Will Google's A.I. Put Astronomers Out of Work? NASA Says No

Human astronomers aren't out of work... yet.

by Alasdair Wilkins
NASA

In 1781, William Herschel discovered Uranus when he peered into his telescope and realized one of the stars he was observing was, in fact, a planet. In 1930, Clyde Tombaugh discovered Pluto after months of painstakingly comparing astronomical images for any sign of movement. And now, in 2017, Google A.I. discovered a planet orbiting the distant star Kepler-90 by sifting through data and making connections humans would miss. Has automation come for the planet hunters?

NASA addressed this question Thursday while announcing the discovery of Kepler-90i, the newly found eighth planet of a solar system located 2,545 light-years from Earth. During the press conference, NASA scientists politely but firmly said that no, flesh-and-blood astronomers aren’t going anywhere in response to a reporter’s question.

But this new finding does reveal how big an assist neural networks can provide in uncovering traces of exoplanets that would elude human analyses. As detailed in a paper in The Astrophysical Journal, the Google AI looked at data from the Kepler space observatory, which has spent the past eight years scanning the cosmos for the minuscule flickers in the brightness of stars that are the telltale sign of planets orbiting around them.

Here’s a NASA video on how the AI made the discovery.

As NASA explains, machine learning has long been a part of researchers’ work with the data from Kepler, which monitors some 145,000 stars.
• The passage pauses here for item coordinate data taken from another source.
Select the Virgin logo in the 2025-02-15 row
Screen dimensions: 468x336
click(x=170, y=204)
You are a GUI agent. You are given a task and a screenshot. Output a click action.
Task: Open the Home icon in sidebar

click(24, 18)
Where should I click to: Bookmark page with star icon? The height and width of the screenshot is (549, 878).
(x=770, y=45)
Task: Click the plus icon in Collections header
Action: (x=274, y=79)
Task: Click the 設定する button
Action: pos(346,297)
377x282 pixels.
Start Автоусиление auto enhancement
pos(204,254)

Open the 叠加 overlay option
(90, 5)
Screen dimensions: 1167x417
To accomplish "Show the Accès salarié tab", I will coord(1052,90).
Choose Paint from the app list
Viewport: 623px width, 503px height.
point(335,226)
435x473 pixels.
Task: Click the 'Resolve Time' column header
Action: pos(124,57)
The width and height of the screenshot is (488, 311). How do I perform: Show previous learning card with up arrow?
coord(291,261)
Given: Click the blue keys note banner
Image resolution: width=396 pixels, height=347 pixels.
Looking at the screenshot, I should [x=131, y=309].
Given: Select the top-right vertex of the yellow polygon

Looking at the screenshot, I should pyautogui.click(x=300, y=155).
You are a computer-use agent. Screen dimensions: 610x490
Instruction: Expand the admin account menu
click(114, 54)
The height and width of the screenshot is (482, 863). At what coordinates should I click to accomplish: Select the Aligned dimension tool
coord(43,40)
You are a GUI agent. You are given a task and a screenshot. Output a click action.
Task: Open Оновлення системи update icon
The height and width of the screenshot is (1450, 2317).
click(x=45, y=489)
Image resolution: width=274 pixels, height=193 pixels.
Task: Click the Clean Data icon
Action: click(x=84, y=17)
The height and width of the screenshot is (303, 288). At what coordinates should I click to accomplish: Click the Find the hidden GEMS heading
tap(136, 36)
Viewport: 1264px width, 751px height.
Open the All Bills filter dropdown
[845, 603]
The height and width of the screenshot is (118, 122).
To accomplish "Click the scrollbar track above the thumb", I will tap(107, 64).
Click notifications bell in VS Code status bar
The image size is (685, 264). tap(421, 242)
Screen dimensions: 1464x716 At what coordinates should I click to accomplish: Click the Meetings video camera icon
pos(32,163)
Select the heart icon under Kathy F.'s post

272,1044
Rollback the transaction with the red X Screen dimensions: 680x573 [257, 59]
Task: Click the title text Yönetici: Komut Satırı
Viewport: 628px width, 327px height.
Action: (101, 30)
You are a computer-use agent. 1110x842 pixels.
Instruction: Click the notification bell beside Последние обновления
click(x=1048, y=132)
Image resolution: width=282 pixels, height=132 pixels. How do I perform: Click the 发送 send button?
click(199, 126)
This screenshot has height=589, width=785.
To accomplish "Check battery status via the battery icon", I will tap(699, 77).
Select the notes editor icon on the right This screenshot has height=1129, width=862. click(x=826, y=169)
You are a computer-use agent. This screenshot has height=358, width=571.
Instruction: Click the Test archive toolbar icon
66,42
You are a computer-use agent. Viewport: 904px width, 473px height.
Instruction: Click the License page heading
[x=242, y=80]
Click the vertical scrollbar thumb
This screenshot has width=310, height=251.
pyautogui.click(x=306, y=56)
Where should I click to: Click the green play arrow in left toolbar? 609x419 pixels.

Never before though had AI been given this much latitude to search for and pull out the weakest signals for previously missed planets.

“We got lots of false positives of planets, but also potentially more real planets,” NASA astronomer Andrew Vanderburg said in a statement. “It’s like sifting through rocks to find jewels. If you have a finer sieve then you will catch more rocks but you might catch more jewels, as well.”

Vanderburg and Google AI software engineer Christopher Shallue collaborated on the project, in which they trained the neural network using 15,000 already explored signals from the Kepler data. Once it had achieved 96 percent accuracy, the AI got to work.

Kepler-90i is its first confirmed discovery, but the duo hopes it won’t be its last. There’s still 144,999 more star systems to examine, after all.